Posted Monday, Mar 18th 2013 @ 11:09

A Rogue Mix is when you take a band member's laptop (perhaps when he's out of town), open the project file he's working on, finish it with liberal artistic choices, and release the track while he's still in Las Vegas. This may not sound like an established practice in the music industry. This is because I invented it yesterday. It's Wilson's fault for leaving town sporadically on a Sunday. In any event, the track needed to get done, and I consider an impromptu adventure to be a concession of artistic control. It better be, I hit save in the project file as opposed to save as.

Wilson has, in conversation, shown a fascination with mirrors as vessels to fabric landscapes; realities we build, often to exceedingly intricate degree, for the sake of storytelling. In one such landscape of his ward, barriers between a familiar world and an expressionist dream are constrained to mirrors; and, for each of us, the other side confines an alter ego.

Oh, I like that term. Fabric landscapes. It's a thing, now.

In this mix of Galaxy Eye, I built a bridge to Wilson's landscape through character and verse. I entered his story as his alter self through an old oak mirror. Here is the message I wrote to him from the other side:

"I awoke with a start. My hands were burning; covered in bandages, wet with new blood. In a haze, I rushed to the bedroom mirror. The glass had shattered, but an image was etched into the empty space. A message written in my handwriting. It read 'Sing an anthem for fallen angels.'"

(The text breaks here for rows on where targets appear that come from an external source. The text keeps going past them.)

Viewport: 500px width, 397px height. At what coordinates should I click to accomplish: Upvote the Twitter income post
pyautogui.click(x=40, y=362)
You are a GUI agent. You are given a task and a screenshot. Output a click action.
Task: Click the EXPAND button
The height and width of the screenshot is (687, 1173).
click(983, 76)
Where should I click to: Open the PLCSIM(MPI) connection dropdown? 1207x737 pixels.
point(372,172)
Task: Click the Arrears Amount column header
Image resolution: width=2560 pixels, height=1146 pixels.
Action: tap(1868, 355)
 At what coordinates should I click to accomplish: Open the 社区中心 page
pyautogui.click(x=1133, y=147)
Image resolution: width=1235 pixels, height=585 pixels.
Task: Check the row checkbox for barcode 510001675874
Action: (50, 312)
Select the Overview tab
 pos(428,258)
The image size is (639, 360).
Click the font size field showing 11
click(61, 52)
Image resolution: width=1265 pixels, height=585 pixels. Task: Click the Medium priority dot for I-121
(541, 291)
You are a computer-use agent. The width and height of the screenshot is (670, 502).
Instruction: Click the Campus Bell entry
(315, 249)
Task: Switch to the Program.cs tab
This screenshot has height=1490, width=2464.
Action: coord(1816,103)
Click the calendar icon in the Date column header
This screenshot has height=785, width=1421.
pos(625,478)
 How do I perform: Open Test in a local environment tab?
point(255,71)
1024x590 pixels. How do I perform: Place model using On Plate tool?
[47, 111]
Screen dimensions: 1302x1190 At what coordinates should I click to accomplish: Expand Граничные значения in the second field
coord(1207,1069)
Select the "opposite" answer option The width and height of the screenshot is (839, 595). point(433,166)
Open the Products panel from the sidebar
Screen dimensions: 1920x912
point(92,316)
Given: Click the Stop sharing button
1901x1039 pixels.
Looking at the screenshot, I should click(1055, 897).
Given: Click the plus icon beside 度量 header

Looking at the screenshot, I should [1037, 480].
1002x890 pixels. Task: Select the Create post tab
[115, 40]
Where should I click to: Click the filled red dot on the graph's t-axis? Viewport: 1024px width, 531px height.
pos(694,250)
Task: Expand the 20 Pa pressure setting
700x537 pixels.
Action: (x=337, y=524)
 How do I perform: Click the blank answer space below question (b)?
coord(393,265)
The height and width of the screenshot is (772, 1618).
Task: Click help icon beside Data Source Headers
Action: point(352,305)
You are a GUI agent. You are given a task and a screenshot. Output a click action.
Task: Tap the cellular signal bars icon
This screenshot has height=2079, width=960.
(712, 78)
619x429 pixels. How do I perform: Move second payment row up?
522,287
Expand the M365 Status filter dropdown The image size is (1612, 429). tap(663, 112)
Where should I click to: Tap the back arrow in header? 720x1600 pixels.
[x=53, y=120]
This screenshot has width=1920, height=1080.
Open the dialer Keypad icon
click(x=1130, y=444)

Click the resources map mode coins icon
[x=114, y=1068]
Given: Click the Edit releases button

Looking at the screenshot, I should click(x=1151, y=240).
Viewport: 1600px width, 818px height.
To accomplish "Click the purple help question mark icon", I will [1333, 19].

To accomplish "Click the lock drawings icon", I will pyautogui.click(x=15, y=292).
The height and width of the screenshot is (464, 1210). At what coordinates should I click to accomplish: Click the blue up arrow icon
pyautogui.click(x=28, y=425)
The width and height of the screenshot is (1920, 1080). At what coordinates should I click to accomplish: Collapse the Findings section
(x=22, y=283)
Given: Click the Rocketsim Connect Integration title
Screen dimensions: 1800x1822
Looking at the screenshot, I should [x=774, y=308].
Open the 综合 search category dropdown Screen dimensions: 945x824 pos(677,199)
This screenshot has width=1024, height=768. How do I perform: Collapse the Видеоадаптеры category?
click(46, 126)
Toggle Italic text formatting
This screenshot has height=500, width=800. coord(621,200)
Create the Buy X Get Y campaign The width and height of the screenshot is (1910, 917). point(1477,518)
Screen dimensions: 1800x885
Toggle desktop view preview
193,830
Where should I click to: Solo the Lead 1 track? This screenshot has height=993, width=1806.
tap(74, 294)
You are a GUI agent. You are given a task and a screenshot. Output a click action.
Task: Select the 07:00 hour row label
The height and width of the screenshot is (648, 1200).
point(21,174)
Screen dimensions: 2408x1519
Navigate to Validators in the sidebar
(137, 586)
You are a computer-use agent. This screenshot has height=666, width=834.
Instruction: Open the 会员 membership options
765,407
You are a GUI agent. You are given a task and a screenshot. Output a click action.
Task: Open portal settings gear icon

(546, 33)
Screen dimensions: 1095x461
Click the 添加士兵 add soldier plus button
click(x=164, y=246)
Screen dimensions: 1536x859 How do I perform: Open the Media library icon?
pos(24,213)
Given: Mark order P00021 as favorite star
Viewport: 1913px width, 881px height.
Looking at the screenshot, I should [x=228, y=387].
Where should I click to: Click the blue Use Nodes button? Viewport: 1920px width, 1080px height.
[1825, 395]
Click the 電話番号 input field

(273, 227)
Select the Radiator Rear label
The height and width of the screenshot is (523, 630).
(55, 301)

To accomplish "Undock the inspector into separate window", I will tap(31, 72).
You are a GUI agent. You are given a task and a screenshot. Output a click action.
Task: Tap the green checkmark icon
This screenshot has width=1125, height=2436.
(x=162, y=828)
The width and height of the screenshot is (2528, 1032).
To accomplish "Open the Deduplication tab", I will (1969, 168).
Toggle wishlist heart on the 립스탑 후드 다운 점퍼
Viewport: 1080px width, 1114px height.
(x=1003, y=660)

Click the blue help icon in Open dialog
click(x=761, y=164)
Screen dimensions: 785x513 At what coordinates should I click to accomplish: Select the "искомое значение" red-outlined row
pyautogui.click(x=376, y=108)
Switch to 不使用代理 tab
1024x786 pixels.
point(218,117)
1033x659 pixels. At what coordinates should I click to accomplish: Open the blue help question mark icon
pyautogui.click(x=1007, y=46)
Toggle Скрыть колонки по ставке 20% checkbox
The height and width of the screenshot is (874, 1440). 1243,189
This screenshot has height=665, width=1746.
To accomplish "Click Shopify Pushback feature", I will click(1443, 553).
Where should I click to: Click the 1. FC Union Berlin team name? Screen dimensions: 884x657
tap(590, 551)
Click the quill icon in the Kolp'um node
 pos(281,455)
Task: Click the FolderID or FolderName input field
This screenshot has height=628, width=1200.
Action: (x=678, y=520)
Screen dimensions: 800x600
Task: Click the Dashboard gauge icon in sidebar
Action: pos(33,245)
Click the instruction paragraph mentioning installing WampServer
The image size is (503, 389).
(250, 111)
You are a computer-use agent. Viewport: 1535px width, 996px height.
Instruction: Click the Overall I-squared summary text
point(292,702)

In the mix, I recorded backing vocals to establish a presence as Wilson's image in the mirror. I automated the volume on the backing, pushing forwards and pulling back the alter's presence in the mix in accordance with rising and falling levels of intensity within the arrangement. Becoming a distorted, expressionistic replica of an artist within the constraints of his own fabric landscape was, to say the least, mood altering.